4. The method for relieving motion sickness in a vehicle cabin according to claim 3, characterized in that, The step of adjusting different systems in conjunction with the motion sickness level includes: adjusting the air conditioning system, seat system, acoustic system and display system in conjunction with the motion sickness level.

5. The method for relieving motion sickness in a vehicle cabin according to claim 4, characterized in that, For the air conditioning system, the adjustments are as follows: Level 1: Directed airflow to the face by controlling the air conditioning damper; Level 3: Adjust multiple air outlets to form a surrounding airflow and provide surrounding air delivery; Fragrance release: Controls the release of menthol from the fragrance diffuser; For the aforementioned seating system, the adjustments are as follows: Level 2: Initiate low-frequency massage of the lower back; Level 3: Controls seat vibration to synchronize with vehicle movement; For the acoustic system, the adjustment is as follows: Level 1: Generate adaptive white noise; Level 3: Inject sound waves that resonate with the engine vibration; For the display system, the adjustments are as follows: Level 2: Adjust the position of the virtual image in the augmented reality head-up display to reduce visual clashes; Level 3: Displays a stable horizon anchor point.

6. The method for relieving motion sickness in a vehicle cabin according to claim 5, characterized in that, The steps of monitoring the adjustment effect and switching the adjustment strategy according to the effect include: The system monitors the improvement rate of skin conductance response and heart rate variability after adjustment in real time. If the improvement rate does not reach the expected threshold within 10 minutes, the system automatically switches to the backup strategy.

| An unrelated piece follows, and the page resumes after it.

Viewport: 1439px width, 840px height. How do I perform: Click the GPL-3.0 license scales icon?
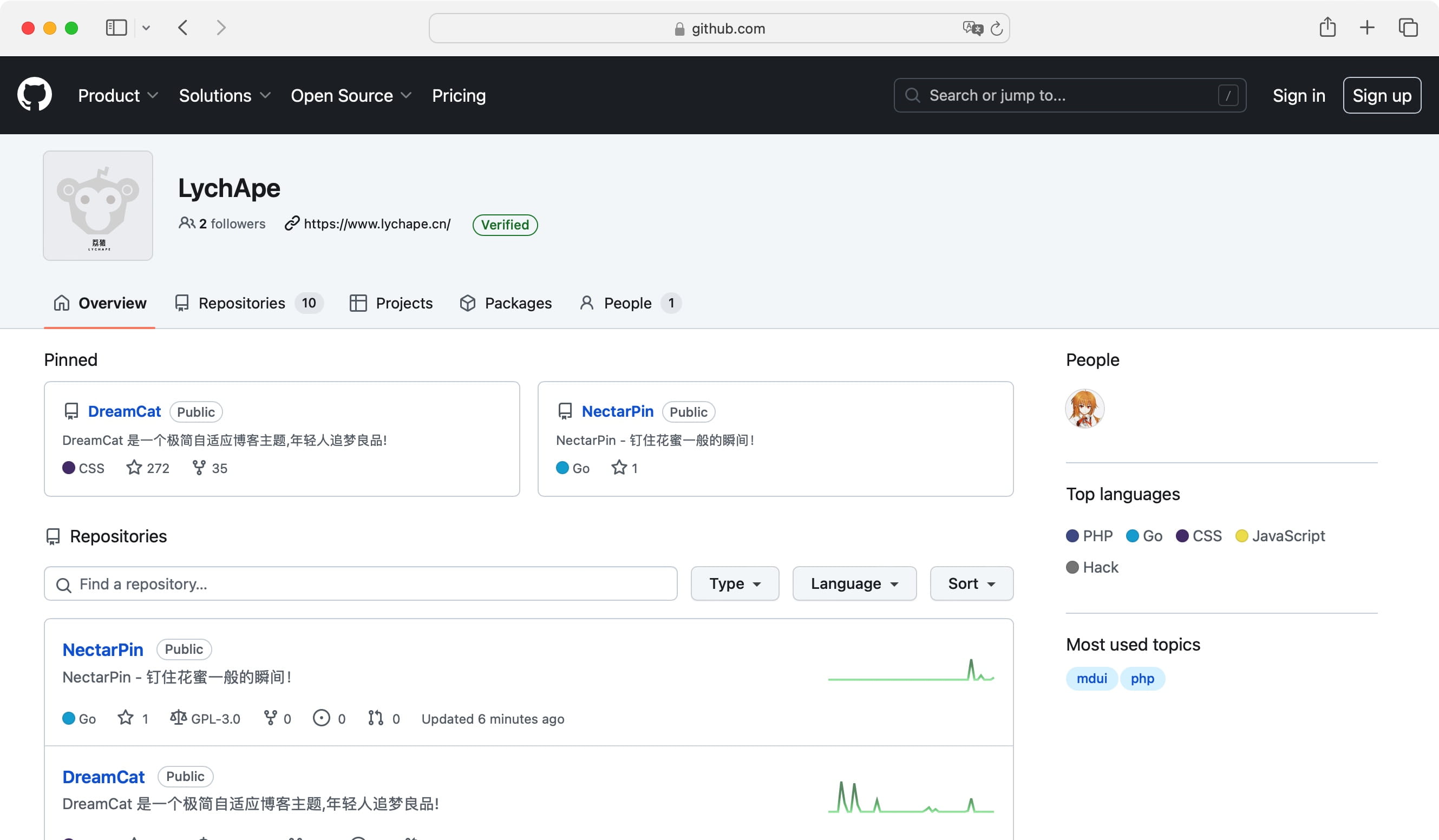point(179,718)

7. The method for relieving motion sickness in a vehicle cabin according to claim 6, characterized in that, The backup strategy includes: Switching from fragrance to a strong, cool breeze; Switch from low-frequency massage to higher-frequency vibration; Switch from white noise to sound waves of different frequencies.

8. A vehicle cabin motion sickness relief system, characterized in that, include: The data acquisition unit is used to collect physiological, behavioral, and environmental data of the occupants. An assessment unit is used to assess the level of motion sickness based on the above data; An adjustment unit is used to adjust different systems in conjunction with the motion sickness level. The monitoring unit is used to monitor the adjustment effect and switch the adjustment strategy according to the effect.

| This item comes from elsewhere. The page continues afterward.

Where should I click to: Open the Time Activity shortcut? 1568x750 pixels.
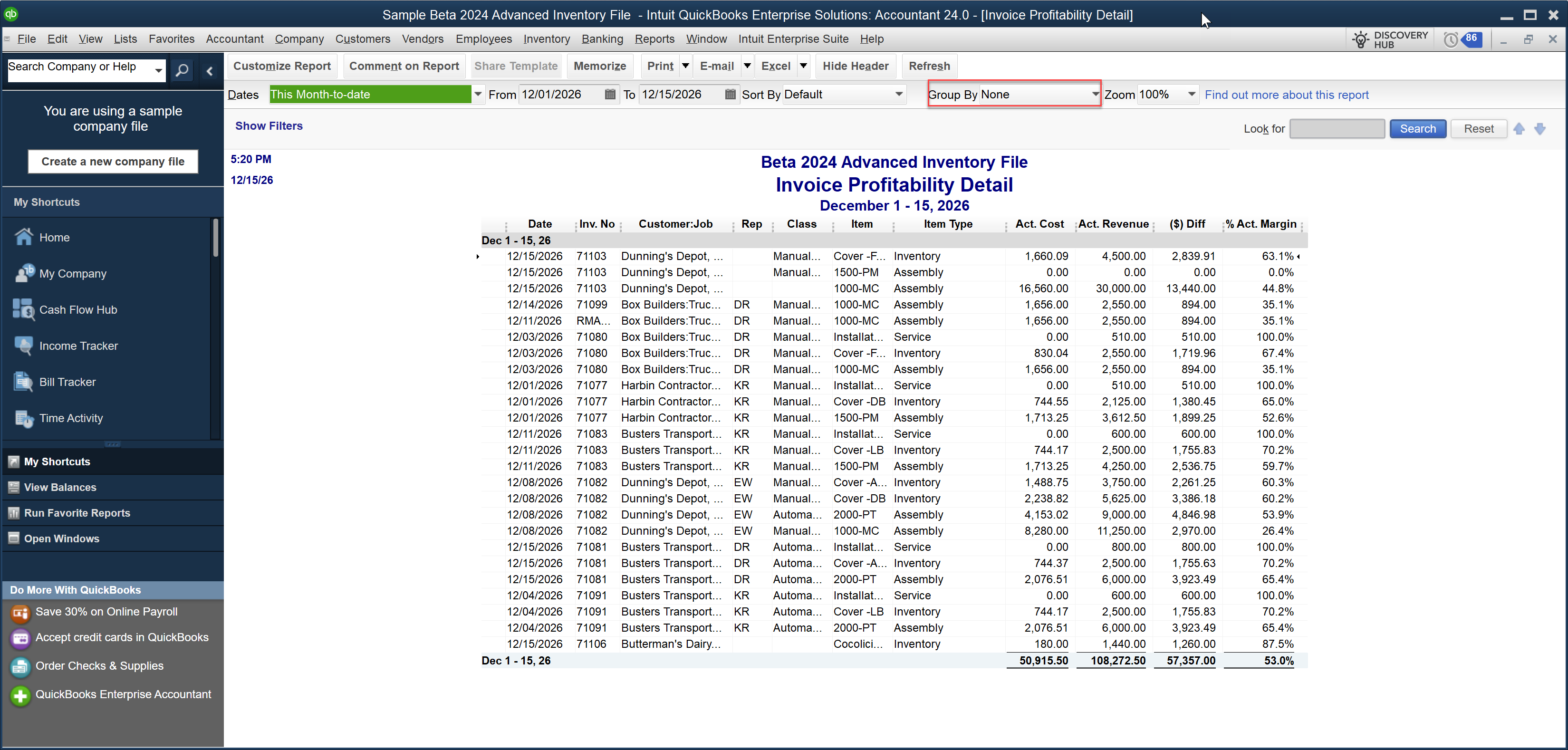24,418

9. An electronic device, characterized in that, include: One or more processors; Memory, used to store one or more programs; When the one or more programs are executed by the one or more processors, the one or more processors implement the method as described in any one of claims 1 to 7.

10. A computer-readable medium having a computer program stored thereon, characterized in that, When the computer program is executed by a processor, it implements the steps of the method as described in any one of claims 1 to 7.